Introducing Async Service
Distributed tasks with Postgres & Rabbitmq
TL;DR: Check out the code here
At my workplace, we needed a mechanism to:
- Have service A tell service B to start executing long-running tasks, with notifications upon completion
- Add reliability to cross-service infrastructure to be resilient to temporary outages
- Support nested jobs where Job 1 needs to complete sub-steps 1a, 1b, 1c, etc. which are all jobs themselves
- Support scaling to accommodate large surges of jobs
I considered different off-the-shelf products, but ended up feeling like we would need to fork the functionality to get the behavior we wanted. I also wanted to avoid introducing yet-another-stack, query syntax, and more into our system. Since our backend already is based around postgres and rabbitmq, I singlehandedly designed and implemented async service to handle our needs.
Architecture diagram
At its core, async service is a HTTP server which has REST endpoints for creating jobs, managing jobs etc. It uses postgres as the source of truth for all of the data. Then, to handle worker discovery, fanout, and queue management, async service sends out jobItemIds to rabbitmq. Workers listen to the queue and then use HTTP api’s on async service to claim the job. From that point on, the worker can process the job for as long as it wants, as long as it periodically sends back “I’m alive heartbeats” to async service. Finally, the worker returns success or failure via an HTTP call to async service, where it is stored in postgres
Important design considerations
- Postgres is the singular source of truth. Items in rabbitmq can be duplicates, not complete etc, and that’s ok
- Async service is an ephemeral store. Jobs are only stored in postgres for a limited time. It’s up to services to pull the results out and store them elsewhere before the table is reaped
- The logic inside async service is meant to be as simple and straightforward as possible. Correctness guarantees are made entirely by the postgres layer.
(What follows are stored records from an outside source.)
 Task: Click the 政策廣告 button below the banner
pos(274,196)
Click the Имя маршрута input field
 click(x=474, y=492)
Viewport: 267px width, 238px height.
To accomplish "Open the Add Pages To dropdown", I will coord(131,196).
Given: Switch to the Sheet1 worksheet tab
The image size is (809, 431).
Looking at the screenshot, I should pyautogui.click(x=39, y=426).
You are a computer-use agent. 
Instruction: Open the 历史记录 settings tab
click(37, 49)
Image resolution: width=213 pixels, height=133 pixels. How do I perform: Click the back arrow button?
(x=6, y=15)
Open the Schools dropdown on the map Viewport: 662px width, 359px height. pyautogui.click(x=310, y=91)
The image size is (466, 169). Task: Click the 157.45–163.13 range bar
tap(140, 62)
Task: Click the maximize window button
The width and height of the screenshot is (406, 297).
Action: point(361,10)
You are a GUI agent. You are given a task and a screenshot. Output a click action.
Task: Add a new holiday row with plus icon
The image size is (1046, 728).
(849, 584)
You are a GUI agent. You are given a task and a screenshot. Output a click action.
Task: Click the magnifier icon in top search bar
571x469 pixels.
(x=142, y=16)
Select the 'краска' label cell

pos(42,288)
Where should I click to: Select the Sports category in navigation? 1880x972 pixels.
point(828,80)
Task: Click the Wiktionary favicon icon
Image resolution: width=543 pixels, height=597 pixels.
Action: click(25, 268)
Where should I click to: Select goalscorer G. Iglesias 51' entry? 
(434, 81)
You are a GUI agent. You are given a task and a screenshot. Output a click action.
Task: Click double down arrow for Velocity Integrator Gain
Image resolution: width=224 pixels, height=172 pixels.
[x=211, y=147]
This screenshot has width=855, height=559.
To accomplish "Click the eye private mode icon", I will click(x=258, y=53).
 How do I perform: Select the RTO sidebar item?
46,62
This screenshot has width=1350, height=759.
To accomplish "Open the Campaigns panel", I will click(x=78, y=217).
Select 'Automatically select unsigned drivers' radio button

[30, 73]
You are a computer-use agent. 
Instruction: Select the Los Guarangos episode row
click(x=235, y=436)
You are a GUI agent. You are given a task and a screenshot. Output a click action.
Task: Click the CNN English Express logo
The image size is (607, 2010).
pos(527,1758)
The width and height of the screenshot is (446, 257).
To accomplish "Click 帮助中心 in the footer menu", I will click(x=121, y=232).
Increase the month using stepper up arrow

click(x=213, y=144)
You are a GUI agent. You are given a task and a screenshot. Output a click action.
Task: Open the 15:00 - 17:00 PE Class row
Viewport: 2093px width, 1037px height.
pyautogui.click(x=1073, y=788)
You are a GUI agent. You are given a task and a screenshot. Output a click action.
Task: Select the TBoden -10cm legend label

- The service’s job is just to read/write to postgres, and then handle side effects – e.g. when a jobItem is created, put the jobItemId onto rabbit
- A job’s taxonomy is known at creation time – e.g. this job takes these 5 steps to complete. However, the actual data for each step can optionally stream in as the job progresses
Postgres data model
Jobs
Jobs are modeled as a tree structure. All jobs have a root job, and may contain child jobs that are dependent on the root job in some way. As in a typical tree structure, all jobs (besides the root) have a reference to their parent job. Additionally, since the root job is very important (and also recursion is not easy in postgres queries), each job also stores a reference to the root_job. In the image below, each black arrow corresponds to a parent_job_id, and the purple arrows are root_job_ids
JobItems
A job doesn’t contain any data itself. Instead, a job is a container for jobItems. A jobItem is the fundamental unit of work within async service. It describes some input (the payload) that needs to get processed, as well as the result or failures from the worker post-processing.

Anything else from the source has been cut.